Айрин не сразу сообразила. Потом кивнула. Ей делали внушение.
– Там был один очень милый джентльмен, он объяснил ваше положение. Да мне и не надо было ничего объяснять. В войну я была в Женской волонтерской службе. Вдоволь насмотрелась ужасного. А вы многое помните?
– Из военных лет?
– Да.
– Изрядно.
– Но по юному возрасту не могли внести вклад.
– Не могла.
– У нас были джемперы свекольного цвета и фетровые шляпы. – От сигареты остался окурок. Она встала, отнесла его к пустому камину, выбросила и вернулась на стул. Достала и зажгла еще одну. – Вы, стало быть, в бегах.
– Не совсем, – сказала Айрин.
– И куда вы, туда и маленький путник. У него ведь выбора нет, вы согласны, золотце? Дождь ли, снег ли, солнце ли. Он сегодня шевелился, вы чувствовали?
– Да.
– И что, по-вашему, он бы вам сказал?
– О чем?
– Вы знаете о чем.
– Я ехала к родителям, – сказала Айрин. – Мне надо им позвонить.
Воспитательница кивнула. Некоторое время она молчала. Очень слабо, через пол, детские голоса.
– Все это вы еще успеете. Я попрошу кого-нибудь из девочек принести вам чашечку чайку.
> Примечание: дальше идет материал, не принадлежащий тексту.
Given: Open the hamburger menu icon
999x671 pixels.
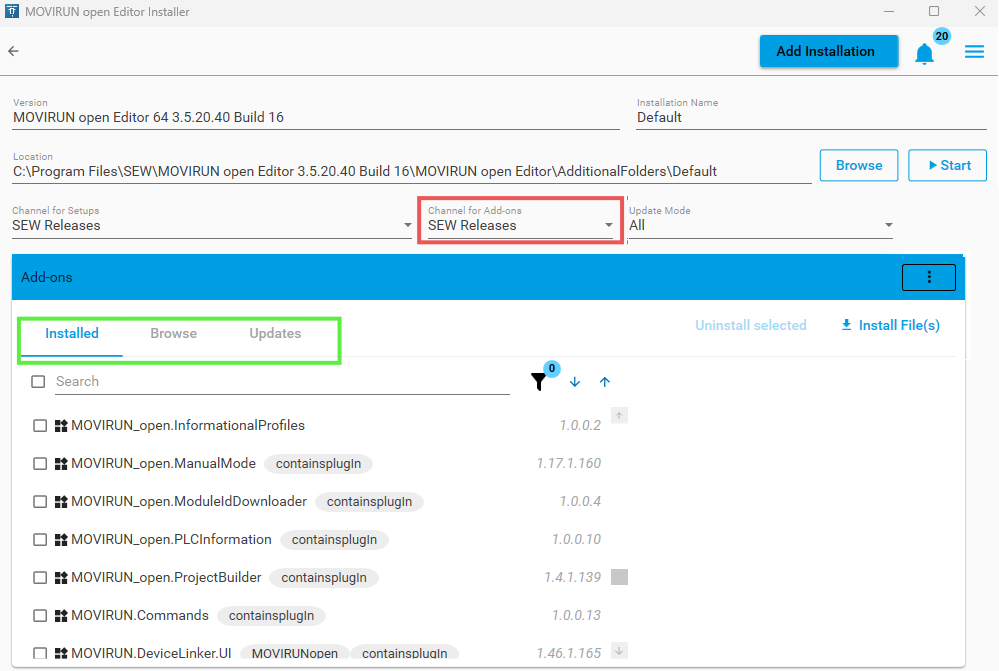Looking at the screenshot, I should pyautogui.click(x=974, y=52).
А когда немного окрепнете, вы могли бы им почитать. Мой голос им надоел.
– Конечно, почитаю, – сказала Айрин.
Воспитательница снова поднялась. Вечная борьба с природными силами. Пес, поняв, что пора, тоже встал на ноги.
– Мы не можем только и знать, что получать удовольствие. Есть одно старомодное слово, золотце. Долг. Вы уж простите меня за откровенность.
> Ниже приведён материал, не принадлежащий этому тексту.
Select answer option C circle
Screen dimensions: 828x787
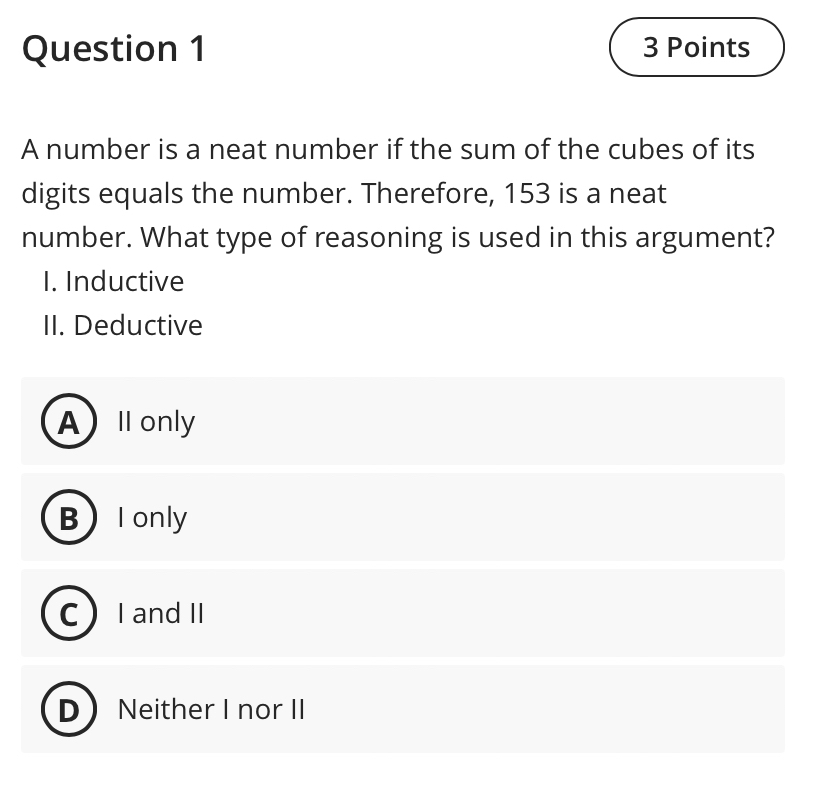tap(68, 614)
– Да, – сказала Айрин. – Разумеется. Спасибо.
– К нам Уинни однажды заглянул. В Степни, в наш центр поддержки для потерявших жилье. Помахал нам шляпой. Его можно Уинни, неуважения тут нет. Мы чувствовали, что знакомы с ним.
– С мистером Черчиллем?
– Да, золотце. Ну, поболтали, и довольно. Я зайду попозже.
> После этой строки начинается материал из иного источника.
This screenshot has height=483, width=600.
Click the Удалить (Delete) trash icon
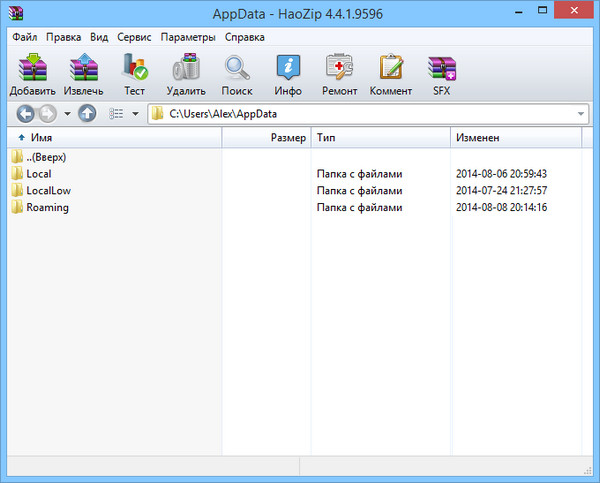point(185,74)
Она прошаркала к двери. Пес пристроился к ней сбоку. Когда они вышли, Айрин откинулась на подушку и, хмурясь, уставилась на сетчатый лепной узор на потолке. Она принялась вдумчиво проигрывать заново всю беседу, пытаясь понять, не слепа ли эта женщина тоже.
Офис был – две комнаты на пятом этаже в Паддингтоне. В окно Билл мог видеть рифленые вокзальные крыши. Молодая женщина сидела за пишущей машинкой. Мужчина в кожаном пиджаке, подпирая стену, читал книжку в мягкой обложке. Светили потолочные лампы. На стене календарь, маленький портрет Георга VI, часы.
– Мой старший брат, – сказал Чарли и, выписав рукой виньетку, показал на Билла. – Тот из двоих, на кого они потратились.
Молодая женщина бросила на Билла короткий взгляд. Мужчину в кожаном пиджаке звали Дерек. Его обязанности Биллу не разъяснили. Чарли распечатал кое-какую корреспонденцию. Позвонил по телефону.
– Легавые, – объяснил он, окончив разговор. – Мы тут все старые приятели.
Он снял с одного из латунных крючков на доске, висевшей у двери, комплект ключей.
– В сорок шестом? – спросил он.
Дерек кивнул и оттолкнулся от стены.
– Побудешь тут за хозяйку, Джули? – спросил Чарли.
– Я записана к зубному, – сказала она капризным голосом, тонким, как у ребенка. Ей хотелось радостей – а тут такое.
Мужчины стали спускаться по узкой лестнице, Дерек первым, братья на несколько шагов позади. На площадке двумя этажами ниже увидели распахнутую дверь, которая, когда поднимались, была закрыта. За ней стрекотали швейные машинки. Чарли вошел, Билл следом. На рабочем столе под голыми лампочками сидели по-турецки и шили трое портных в жилетках и белых рубашках. Глубже в комнате с полдюжины женщин прострачивали ткань машинками с ножным приводом.
– Я старшего брата сегодня привел, мистер Ненцель, – сказал Чарли. – Решил ему показать, как живет другая половина.
Один из мужчин на столе кивнул, не спуская глаз с иглы.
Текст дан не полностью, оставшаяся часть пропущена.